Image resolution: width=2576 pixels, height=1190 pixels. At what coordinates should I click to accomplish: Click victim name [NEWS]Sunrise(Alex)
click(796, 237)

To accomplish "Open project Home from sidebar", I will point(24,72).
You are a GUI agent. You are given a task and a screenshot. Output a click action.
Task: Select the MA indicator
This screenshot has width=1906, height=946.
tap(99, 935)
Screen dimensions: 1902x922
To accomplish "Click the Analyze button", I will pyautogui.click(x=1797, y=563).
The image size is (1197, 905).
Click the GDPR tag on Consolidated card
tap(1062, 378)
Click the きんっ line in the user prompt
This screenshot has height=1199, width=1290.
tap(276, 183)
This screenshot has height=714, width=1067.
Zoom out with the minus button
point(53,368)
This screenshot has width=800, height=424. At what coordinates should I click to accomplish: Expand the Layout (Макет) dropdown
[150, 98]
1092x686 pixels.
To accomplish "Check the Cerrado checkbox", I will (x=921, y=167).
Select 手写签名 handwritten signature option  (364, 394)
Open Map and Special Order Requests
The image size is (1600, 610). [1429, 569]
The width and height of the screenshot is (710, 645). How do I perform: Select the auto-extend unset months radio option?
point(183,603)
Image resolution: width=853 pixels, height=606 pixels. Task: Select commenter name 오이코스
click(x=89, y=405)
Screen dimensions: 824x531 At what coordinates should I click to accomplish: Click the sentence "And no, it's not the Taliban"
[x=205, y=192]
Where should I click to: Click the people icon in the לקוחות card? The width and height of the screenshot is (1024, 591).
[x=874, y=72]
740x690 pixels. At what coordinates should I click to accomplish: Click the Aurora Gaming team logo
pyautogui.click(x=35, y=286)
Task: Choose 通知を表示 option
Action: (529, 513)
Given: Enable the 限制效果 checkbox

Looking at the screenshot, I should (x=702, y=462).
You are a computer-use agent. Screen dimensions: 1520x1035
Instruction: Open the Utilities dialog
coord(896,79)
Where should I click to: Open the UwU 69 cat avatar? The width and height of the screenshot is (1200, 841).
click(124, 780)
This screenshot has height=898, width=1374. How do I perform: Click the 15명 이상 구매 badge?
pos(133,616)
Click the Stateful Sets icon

··········

Required work:
Could you reproduce every record above exactly as it stands?

Solution:
Image resolution: width=2576 pixels, height=1190 pixels. At what coordinates should I click to accomplish: Click victim name [NEWS]Sunrise(Alex)
click(796, 237)

To accomplish "Open project Home from sidebar", I will point(24,72).
You are a GUI agent. You are given a task and a screenshot. Output a click action.
Task: Select the MA indicator
This screenshot has width=1906, height=946.
tap(99, 935)
Screen dimensions: 1902x922
To accomplish "Click the Analyze button", I will pyautogui.click(x=1797, y=563).
The image size is (1197, 905).
Click the GDPR tag on Consolidated card
tap(1062, 378)
Click the きんっ line in the user prompt
This screenshot has height=1199, width=1290.
tap(276, 183)
This screenshot has height=714, width=1067.
Zoom out with the minus button
point(53,368)
This screenshot has width=800, height=424. At what coordinates should I click to accomplish: Expand the Layout (Макет) dropdown
[150, 98]
1092x686 pixels.
To accomplish "Check the Cerrado checkbox", I will (x=921, y=167).
Select 手写签名 handwritten signature option  (364, 394)
Open Map and Special Order Requests
The image size is (1600, 610). [1429, 569]
The width and height of the screenshot is (710, 645). How do I perform: Select the auto-extend unset months radio option?
point(183,603)
Image resolution: width=853 pixels, height=606 pixels. Task: Select commenter name 오이코스
click(x=89, y=405)
Screen dimensions: 824x531 At what coordinates should I click to accomplish: Click the sentence "And no, it's not the Taliban"
[x=205, y=192]
Where should I click to: Click the people icon in the לקוחות card? The width and height of the screenshot is (1024, 591).
[x=874, y=72]
740x690 pixels. At what coordinates should I click to accomplish: Click the Aurora Gaming team logo
pyautogui.click(x=35, y=286)
Task: Choose 通知を表示 option
Action: (529, 513)
Given: Enable the 限制效果 checkbox

Looking at the screenshot, I should (x=702, y=462).
You are a computer-use agent. Screen dimensions: 1520x1035
Instruction: Open the Utilities dialog
coord(896,79)
Where should I click to: Open the UwU 69 cat avatar? The width and height of the screenshot is (1200, 841).
click(124, 780)
This screenshot has height=898, width=1374. How do I perform: Click the 15명 이상 구매 badge?
pos(133,616)
Click the Stateful Sets icon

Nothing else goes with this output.